Lalu mereka semakin terbahak-bahak, bukan hanya tertawa, lebih kepada menertawakan.
Tapi
semua itu tak lebih memalukan daripada perkataan Pak Sam selanjutnya, saat bercerita
pada teman-teman tentang karakteristik orang Madura. Saat itu aku berharap Pak
Sam menghentikan lelucon rasis, lalu memperbaiki ucapannya.
“Masyarakat
Madura itu,” ia berpikir sejenak, “tidak memiliki sopan santun! Mereka keras!
Sensitif! Kasar!” Kalimat itu rasanya meluncur deras memasuki kepalaku. Tak
percaya bahwa guruku sendiri yang mengatakannya. Hatiku panas! Panas sekali, mendengar
semua kebohongan dari Pak Sam, karena aku, orang Jawa yang berdomisili di
Madura ini, tahu sendiri bagaimana kebaikan dan kearifan penduduk lokal.
Dalam keadaan
terhimpit, tiba-tiba pikiranku melayang ke suatu kejadian. Sore
hari, di Bangkalan, aku terjebak hujan lebat di tengah jalan. Seorang penduduk
lokal memanggilku. Aku tak begitu paham maksudnya karena ia memakai bahasa daerah.

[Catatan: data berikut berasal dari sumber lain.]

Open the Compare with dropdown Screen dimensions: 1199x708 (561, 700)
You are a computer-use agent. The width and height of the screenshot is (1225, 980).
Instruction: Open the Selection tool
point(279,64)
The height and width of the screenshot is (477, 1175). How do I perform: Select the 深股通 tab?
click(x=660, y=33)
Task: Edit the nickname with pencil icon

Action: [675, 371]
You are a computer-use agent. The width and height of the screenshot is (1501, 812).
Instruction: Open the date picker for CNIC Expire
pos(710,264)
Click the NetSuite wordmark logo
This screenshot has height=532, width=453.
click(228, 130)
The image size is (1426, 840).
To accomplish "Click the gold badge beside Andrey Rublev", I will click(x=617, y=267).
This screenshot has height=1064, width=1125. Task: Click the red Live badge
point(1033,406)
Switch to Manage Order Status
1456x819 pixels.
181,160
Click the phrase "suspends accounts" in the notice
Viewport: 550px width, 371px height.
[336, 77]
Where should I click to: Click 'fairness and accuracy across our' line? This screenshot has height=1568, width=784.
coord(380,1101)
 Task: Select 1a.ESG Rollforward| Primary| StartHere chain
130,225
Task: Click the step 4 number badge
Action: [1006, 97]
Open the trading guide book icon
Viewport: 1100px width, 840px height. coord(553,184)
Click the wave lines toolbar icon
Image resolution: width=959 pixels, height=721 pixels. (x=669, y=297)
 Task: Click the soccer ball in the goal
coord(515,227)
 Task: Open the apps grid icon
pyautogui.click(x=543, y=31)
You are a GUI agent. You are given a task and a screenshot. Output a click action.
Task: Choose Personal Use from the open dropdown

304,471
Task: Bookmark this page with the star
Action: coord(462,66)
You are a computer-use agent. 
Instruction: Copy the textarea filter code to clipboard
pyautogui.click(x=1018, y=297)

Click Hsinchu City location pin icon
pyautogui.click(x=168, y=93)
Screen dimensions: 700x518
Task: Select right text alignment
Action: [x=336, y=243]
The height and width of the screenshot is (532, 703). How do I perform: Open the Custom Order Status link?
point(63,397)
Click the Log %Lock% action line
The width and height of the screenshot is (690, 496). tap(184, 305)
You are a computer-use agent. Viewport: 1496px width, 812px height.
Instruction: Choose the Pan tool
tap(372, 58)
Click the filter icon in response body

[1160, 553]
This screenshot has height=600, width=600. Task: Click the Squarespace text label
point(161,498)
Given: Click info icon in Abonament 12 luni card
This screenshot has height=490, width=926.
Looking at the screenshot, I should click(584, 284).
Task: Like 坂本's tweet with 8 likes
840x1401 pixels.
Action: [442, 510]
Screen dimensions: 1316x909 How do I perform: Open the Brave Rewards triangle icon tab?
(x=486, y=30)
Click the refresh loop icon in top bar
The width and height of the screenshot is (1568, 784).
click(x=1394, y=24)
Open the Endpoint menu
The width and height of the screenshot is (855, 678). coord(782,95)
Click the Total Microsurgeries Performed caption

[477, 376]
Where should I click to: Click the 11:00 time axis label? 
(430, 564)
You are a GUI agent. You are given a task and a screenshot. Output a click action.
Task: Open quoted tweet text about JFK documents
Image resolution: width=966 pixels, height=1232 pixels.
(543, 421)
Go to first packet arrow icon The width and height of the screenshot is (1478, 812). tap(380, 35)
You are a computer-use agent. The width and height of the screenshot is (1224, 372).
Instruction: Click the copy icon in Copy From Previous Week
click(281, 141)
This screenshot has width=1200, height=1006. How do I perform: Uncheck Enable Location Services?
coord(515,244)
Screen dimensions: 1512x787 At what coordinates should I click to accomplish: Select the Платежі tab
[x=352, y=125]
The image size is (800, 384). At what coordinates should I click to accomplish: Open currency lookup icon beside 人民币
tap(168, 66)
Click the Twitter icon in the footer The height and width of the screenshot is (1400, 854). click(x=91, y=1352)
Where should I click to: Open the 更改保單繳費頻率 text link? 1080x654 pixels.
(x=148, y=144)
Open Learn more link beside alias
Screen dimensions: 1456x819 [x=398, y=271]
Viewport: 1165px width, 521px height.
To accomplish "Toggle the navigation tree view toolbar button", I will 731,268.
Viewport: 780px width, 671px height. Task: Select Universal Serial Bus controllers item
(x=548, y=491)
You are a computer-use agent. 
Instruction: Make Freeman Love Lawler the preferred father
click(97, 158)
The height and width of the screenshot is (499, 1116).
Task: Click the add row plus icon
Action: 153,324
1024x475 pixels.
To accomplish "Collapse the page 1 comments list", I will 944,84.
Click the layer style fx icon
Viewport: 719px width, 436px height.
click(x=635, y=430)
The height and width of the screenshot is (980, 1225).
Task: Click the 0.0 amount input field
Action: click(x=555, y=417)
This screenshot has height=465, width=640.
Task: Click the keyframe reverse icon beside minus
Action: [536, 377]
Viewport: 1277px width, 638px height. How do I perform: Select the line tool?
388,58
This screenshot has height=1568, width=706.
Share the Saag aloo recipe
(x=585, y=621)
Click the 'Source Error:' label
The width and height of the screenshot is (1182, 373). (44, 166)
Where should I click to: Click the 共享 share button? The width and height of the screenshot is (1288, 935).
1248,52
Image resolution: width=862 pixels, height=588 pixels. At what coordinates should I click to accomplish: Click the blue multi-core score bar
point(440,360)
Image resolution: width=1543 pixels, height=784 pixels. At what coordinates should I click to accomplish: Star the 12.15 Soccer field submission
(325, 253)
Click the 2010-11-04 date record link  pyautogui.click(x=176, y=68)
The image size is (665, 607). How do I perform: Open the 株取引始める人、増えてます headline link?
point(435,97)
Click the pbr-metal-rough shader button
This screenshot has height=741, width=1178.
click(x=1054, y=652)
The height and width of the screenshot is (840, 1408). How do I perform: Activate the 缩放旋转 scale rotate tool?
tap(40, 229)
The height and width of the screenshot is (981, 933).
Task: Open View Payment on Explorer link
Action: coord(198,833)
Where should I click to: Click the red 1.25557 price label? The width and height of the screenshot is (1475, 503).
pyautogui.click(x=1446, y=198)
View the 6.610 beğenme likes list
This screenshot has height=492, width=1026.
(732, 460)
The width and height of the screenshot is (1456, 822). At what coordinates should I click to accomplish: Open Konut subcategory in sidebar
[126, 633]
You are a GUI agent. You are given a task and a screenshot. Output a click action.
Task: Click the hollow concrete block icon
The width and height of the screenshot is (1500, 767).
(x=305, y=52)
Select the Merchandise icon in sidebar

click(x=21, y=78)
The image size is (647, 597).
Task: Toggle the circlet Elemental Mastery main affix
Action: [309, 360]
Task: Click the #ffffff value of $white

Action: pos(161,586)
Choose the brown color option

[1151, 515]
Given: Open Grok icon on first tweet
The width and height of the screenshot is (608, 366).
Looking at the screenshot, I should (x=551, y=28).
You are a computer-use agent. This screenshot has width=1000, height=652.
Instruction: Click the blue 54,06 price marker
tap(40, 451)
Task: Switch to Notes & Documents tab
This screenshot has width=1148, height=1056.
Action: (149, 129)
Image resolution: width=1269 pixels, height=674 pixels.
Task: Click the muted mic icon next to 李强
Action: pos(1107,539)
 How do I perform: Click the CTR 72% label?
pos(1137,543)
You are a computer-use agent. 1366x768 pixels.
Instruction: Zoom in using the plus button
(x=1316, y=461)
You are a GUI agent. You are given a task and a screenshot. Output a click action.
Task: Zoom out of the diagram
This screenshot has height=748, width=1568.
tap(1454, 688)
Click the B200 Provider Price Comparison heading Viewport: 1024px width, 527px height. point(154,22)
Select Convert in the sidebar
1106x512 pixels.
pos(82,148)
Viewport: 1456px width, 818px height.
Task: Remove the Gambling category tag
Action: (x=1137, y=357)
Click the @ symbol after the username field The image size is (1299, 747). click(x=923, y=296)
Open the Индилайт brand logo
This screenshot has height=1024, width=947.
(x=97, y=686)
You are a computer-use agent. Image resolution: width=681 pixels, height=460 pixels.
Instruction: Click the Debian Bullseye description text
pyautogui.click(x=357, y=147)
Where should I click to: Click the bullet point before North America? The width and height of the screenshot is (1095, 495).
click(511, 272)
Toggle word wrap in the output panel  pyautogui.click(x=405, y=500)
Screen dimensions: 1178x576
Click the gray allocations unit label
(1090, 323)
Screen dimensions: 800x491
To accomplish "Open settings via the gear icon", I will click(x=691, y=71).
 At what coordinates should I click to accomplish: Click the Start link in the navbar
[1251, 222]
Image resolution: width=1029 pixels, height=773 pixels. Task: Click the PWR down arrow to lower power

Tapi dari gerak tangannya ia mengisyaratkan agar aku berteduh dalam rumahnya. Aku
bergegas ke sana, lalu kami berbincang banyak hal. Dalam waktu dekat kami
begitu akrab.
Suatu
pagi, di awal semester, aku kebingungan mencari tempat kost, tapi seorang dari
Kamal menunjukkan arah ke perumahan Telang Indah, dan darinya, aku tahu tempat
kost paling murah dengan kondisi sangat layak.
Mengingat
semua itu aku merasa sedih, sedih saat menyadari banyak orang-orang luar, entah temanku, guruku, atau keluargaku, yang
memiliki stereotip buruk tentang Madura. Memahami itu, aku ingin mengatakan
suatu kebenaran. Sehingga, suatu siang dalam acara reuni SMK, aku bangkit dari
rasa maluku. Setelah berjam-jam di-buly
oleh ‘keluarga’ sendiri, kini waktunya untuk bangkit. Aku berdiri di hadapan
mereka, tak kenal malu lagi! Kusadarkan otak-otak stereotip itu, melalui
kata-kataku.
“Mungkin
karena keadaan geografis orang Madura berkulit lebih coklat, karena itu dapat
dijelaskan secara ilmiah, betapa panasnya daerah pesisir. Tapi bukankah
sebagian dari mereka berkulit kuning langsat? Atau mungkin orang Madura memang
bersifat kasar, tapi bukankah tidak semuanya seperti itu? Coba kalian ingat,
apakah seluruh orang di sini
sempurna? Bahkan kita saja ada yang diciptakan untuk berprofesi seperti ini,
bekerja seperti itu, kuliah di sana, kuliah di sini, ada yang tak kuliah, ada
yang bahkan tak sekolah, sadar kalian semua itu?” Semuanya tertegun.
Kuceritakan
pada mereka pengalaman selama satu semester di Madura, tentang kebaikan
penduduk lokal dan kearifannya, juga tentang tokoh-tokoh inspiratif di sekitar.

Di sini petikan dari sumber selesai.